Washington--The U.S. Supreme Court last week upheld the constitutionality of an Illinois tax on interstate telephone calls, a move that prevented a multimillion-dollar shortfall in the state budget for the upcoming fiscal year.
If the ruling in the case, Goldberg v. Sweet (Case No. 87-826), had gone the other way, “Illinois would be digging itself out of a $300-million budget hole today,” said Barry Hickman, a spokesman for Gov. James R. Thompson. “Naturally, the Governor was quite relieved that the tax was upheld by the Court.”
Although revenues from the 5 percent tax on long-distance calls placed out of state go directly into Illinois’s general fund, they have played a key role in state school finances. In August 1987, for example, the state’s high court allowed Mr.

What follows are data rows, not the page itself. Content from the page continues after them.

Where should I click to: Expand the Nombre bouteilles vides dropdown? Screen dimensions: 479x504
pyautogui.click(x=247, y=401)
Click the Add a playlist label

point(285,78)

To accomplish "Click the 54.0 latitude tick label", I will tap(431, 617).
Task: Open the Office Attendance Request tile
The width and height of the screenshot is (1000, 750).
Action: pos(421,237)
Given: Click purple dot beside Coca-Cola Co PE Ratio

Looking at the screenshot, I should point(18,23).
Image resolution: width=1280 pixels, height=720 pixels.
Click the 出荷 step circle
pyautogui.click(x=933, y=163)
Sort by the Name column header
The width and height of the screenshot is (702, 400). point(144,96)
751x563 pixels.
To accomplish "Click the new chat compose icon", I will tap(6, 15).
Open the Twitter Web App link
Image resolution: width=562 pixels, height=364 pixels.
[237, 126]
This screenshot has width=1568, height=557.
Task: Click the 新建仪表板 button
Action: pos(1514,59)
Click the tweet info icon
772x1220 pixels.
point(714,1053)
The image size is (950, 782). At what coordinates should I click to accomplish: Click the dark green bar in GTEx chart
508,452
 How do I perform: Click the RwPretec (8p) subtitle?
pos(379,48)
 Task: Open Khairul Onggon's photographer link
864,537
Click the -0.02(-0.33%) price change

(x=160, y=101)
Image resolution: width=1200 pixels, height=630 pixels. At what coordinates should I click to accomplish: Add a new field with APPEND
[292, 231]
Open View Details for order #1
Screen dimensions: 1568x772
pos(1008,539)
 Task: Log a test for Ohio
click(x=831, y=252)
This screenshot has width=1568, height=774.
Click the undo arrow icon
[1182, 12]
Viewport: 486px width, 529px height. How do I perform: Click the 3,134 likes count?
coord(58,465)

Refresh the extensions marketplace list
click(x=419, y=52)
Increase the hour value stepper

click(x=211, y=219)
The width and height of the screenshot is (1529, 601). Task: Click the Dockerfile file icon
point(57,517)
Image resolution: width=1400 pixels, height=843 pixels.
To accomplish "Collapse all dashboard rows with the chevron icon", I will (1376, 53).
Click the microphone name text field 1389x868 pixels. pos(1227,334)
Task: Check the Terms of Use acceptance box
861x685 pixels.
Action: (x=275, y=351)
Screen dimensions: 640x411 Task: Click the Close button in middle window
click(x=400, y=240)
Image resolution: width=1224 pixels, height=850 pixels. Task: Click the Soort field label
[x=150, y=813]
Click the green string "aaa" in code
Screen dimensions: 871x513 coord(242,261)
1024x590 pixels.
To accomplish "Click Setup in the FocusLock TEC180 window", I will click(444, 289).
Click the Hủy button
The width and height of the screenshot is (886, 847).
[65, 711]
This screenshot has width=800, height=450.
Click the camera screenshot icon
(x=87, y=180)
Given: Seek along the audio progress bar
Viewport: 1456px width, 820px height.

Thompson to use $126.3 million of the disputed revenues to prevent a shutdown of the Chicago public schools.
By a 6-to-3 vote, the federal High Court rejected arguments by a group of taxpayers and gte-Sprint that the tax was an unconstitutional interference with interstate commerce.
Illinois would have been forced to return the tax revenues to telephone customers if it had lost the case.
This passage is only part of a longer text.